Recorded data:
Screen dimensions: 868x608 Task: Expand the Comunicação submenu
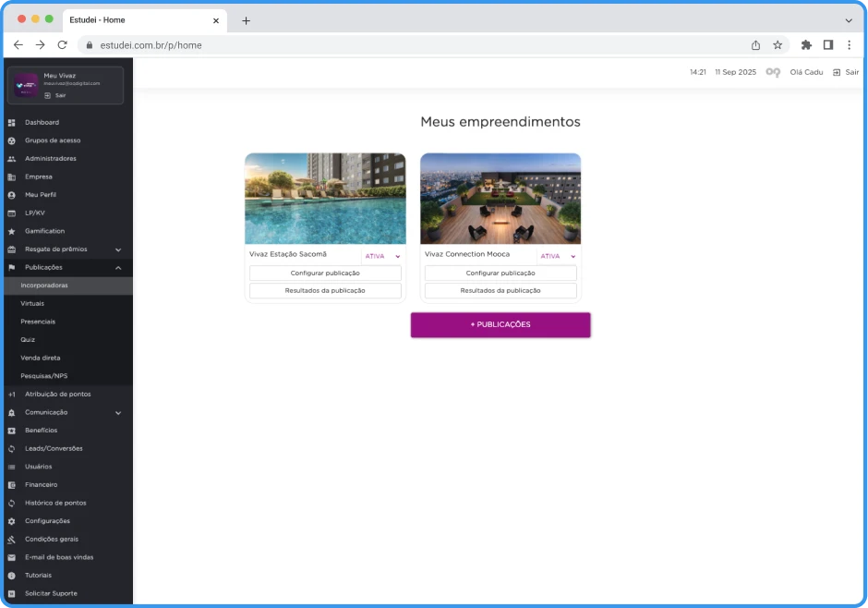point(118,412)
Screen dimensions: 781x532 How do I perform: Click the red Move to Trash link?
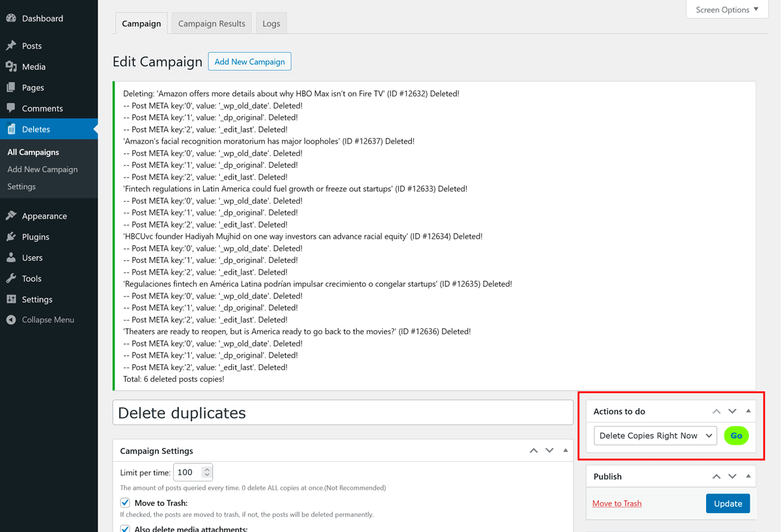(617, 503)
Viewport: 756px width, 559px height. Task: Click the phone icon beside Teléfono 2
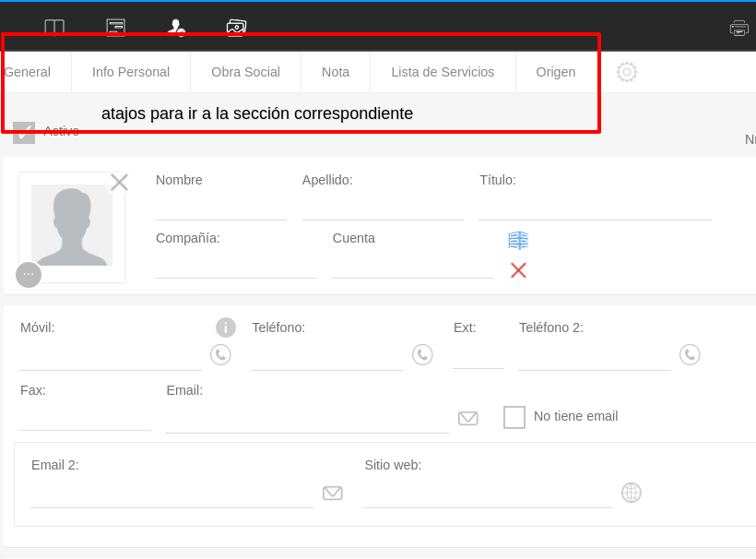(x=690, y=354)
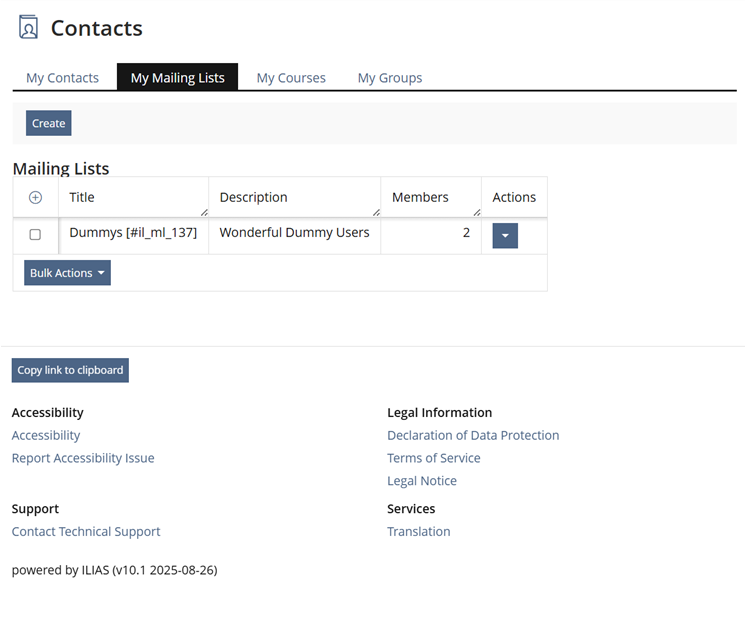Screen dimensions: 745x637
Task: Open the Translation service link
Action: 418,531
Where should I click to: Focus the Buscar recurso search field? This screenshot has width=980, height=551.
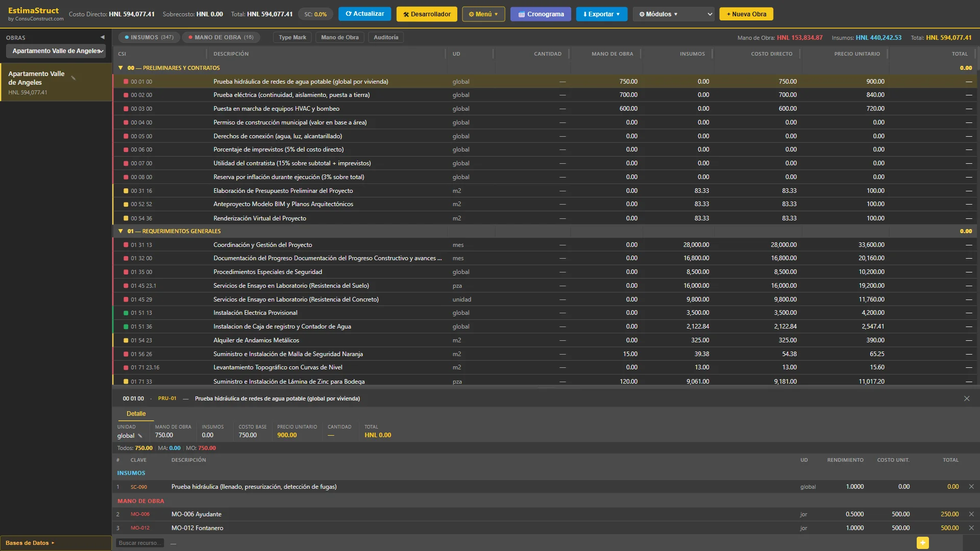click(140, 543)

TASK DIRECTIONS:
Exclude all pictures and reproduce verbatim the lines running from the line that contains "Screen dimensions: 781x532" to the end of the data above, both ends included.

TASK RESULT:
Screen dimensions: 781x532 How do I perform: Click the red Move to Trash link?
(617, 503)
Viewport: 756px width, 559px height. Task: Click the phone icon beside Teléfono 2
(x=690, y=354)
Screen dimensions: 745x637
Task: Open the Translation service link
Action: 418,531
Where should I click to: Focus the Buscar recurso search field? This screenshot has width=980, height=551.
click(140, 543)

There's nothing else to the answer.